- Task statement: Go over the lines below, and when one contains the word "after", copy it.

>>>

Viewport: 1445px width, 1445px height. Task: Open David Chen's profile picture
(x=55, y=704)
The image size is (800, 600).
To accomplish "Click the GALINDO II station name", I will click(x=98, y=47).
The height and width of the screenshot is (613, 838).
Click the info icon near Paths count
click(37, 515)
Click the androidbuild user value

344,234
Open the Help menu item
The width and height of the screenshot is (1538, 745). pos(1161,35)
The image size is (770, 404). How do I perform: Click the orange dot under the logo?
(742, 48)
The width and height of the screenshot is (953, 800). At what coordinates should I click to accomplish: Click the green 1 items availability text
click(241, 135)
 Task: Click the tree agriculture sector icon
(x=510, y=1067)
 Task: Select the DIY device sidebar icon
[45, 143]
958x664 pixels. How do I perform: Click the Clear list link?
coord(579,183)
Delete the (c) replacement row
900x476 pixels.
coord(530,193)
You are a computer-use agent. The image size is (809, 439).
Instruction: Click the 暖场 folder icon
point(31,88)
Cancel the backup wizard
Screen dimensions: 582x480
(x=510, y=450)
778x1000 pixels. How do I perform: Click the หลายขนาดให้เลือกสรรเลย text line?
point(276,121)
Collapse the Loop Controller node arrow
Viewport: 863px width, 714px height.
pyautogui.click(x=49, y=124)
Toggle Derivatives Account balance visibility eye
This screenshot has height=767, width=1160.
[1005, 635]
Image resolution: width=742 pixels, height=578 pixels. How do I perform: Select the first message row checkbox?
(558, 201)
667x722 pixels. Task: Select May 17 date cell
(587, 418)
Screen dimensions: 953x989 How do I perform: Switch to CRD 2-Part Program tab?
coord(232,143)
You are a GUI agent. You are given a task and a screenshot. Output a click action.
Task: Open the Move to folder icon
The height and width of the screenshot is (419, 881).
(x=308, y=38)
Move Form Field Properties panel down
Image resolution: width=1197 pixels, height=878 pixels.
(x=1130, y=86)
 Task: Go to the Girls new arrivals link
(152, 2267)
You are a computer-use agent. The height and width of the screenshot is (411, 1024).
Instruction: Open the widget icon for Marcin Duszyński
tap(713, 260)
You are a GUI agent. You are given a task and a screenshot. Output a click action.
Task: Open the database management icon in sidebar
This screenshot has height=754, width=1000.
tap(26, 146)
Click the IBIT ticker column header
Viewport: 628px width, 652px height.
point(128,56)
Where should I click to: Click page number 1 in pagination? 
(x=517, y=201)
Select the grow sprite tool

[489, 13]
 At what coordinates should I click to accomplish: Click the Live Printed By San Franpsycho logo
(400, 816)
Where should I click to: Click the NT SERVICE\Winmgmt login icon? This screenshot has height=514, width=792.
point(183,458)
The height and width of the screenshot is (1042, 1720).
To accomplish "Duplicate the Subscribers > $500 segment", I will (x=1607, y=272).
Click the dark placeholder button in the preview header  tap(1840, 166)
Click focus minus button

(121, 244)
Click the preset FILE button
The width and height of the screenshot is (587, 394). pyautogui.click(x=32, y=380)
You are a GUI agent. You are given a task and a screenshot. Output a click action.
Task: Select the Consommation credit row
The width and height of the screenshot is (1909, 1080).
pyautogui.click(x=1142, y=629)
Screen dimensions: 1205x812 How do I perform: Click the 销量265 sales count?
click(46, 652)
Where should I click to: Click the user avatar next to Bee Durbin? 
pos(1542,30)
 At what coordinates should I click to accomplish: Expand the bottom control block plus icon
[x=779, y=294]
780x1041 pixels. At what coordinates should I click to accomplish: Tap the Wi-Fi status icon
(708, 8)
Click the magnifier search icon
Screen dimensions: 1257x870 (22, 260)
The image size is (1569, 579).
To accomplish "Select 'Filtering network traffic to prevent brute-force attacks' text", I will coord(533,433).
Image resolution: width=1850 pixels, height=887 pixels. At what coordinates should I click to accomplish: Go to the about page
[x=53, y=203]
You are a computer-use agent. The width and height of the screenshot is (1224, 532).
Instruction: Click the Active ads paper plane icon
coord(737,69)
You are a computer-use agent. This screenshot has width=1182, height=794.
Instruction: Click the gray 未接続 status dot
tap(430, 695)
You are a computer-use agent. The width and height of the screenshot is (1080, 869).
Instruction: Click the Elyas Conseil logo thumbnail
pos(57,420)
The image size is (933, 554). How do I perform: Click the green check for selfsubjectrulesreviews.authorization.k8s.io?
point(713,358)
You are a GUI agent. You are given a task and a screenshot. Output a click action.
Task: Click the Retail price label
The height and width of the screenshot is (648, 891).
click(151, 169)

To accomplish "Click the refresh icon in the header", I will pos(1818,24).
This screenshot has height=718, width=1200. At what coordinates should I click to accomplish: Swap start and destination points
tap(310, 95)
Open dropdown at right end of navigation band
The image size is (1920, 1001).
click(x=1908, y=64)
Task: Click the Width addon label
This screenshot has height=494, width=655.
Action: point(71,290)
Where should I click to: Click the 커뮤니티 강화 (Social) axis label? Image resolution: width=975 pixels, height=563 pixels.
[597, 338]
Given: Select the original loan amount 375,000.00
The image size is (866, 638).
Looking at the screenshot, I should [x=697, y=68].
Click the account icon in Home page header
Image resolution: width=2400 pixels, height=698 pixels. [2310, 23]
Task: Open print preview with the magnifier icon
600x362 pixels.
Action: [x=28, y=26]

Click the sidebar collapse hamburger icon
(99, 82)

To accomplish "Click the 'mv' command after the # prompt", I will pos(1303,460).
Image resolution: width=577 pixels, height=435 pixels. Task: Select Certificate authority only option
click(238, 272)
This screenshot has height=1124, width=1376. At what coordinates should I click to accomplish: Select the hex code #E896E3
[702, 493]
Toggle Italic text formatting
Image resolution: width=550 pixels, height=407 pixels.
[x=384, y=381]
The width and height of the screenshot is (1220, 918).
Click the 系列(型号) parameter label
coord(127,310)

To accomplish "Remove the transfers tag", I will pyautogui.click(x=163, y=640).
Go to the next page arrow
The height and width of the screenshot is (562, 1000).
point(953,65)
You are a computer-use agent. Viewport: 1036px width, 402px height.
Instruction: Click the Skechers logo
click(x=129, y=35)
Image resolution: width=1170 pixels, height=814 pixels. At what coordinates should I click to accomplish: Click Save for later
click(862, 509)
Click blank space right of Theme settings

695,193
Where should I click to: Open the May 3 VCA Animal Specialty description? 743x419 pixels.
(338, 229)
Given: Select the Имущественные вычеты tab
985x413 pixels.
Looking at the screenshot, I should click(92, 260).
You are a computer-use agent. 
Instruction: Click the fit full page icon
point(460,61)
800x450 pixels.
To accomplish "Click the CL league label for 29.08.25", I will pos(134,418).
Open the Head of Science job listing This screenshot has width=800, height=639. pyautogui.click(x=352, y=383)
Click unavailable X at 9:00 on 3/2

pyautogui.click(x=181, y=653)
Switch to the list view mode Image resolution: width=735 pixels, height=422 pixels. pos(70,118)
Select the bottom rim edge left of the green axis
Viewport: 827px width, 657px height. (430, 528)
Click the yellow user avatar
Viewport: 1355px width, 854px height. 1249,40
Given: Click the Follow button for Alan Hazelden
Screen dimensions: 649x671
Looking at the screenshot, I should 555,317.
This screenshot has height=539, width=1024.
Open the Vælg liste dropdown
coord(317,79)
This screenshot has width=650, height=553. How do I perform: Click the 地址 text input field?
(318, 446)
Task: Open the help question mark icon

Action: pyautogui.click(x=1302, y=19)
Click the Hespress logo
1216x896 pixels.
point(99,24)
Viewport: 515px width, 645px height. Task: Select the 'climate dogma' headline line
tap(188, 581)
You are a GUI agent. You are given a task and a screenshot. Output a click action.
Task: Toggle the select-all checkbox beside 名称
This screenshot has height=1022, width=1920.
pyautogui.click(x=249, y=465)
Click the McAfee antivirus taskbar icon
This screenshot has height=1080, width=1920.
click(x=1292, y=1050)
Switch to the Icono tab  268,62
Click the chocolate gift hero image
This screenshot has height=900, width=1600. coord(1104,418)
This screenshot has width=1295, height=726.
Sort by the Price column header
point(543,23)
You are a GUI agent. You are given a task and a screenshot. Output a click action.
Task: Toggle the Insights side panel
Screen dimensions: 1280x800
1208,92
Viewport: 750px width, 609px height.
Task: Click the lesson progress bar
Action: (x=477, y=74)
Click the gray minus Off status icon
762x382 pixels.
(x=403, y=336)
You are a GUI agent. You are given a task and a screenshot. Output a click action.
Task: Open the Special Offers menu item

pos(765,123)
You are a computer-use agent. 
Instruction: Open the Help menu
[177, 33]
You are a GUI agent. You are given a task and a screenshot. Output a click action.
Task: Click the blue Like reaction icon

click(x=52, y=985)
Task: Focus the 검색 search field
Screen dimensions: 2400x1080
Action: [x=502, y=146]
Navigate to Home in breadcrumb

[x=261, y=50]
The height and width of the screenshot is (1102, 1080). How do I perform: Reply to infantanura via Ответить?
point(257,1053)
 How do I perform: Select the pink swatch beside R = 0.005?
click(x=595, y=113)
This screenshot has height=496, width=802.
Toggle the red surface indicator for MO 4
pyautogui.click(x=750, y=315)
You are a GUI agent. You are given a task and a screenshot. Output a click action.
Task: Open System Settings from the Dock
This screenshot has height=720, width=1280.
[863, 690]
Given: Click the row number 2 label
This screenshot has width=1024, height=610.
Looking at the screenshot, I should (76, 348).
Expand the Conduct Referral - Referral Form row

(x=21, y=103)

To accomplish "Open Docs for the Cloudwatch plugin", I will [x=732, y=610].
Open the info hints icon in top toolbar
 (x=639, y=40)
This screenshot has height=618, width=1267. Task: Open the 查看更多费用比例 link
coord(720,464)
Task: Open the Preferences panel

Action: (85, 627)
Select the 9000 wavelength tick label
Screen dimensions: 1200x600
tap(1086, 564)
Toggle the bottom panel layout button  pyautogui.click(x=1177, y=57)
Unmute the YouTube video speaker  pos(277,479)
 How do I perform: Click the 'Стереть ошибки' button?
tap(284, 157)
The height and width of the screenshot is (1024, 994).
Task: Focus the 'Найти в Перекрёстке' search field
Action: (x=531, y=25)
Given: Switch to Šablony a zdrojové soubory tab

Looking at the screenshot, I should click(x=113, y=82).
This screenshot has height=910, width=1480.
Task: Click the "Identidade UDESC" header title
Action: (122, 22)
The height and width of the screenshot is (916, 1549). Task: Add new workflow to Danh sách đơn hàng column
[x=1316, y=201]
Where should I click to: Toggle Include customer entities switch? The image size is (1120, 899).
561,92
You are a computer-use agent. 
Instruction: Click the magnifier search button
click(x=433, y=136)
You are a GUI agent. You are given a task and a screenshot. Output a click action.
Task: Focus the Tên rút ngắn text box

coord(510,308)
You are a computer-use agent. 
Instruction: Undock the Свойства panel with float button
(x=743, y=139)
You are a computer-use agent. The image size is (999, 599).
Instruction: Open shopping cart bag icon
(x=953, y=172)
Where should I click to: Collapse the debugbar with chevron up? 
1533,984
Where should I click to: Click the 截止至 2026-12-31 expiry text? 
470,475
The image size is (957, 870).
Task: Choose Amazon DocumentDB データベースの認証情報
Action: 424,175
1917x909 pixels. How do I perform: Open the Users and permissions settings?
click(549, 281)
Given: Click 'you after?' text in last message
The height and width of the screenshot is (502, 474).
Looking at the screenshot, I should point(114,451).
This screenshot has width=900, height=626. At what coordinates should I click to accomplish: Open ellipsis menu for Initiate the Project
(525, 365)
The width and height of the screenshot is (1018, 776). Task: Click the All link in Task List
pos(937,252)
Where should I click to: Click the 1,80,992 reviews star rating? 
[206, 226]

<<<

- Exercise output:
To accomplish "Click the 'mv' command after the # prompt", I will pos(1303,460).
Given: Click 'you after?' text in last message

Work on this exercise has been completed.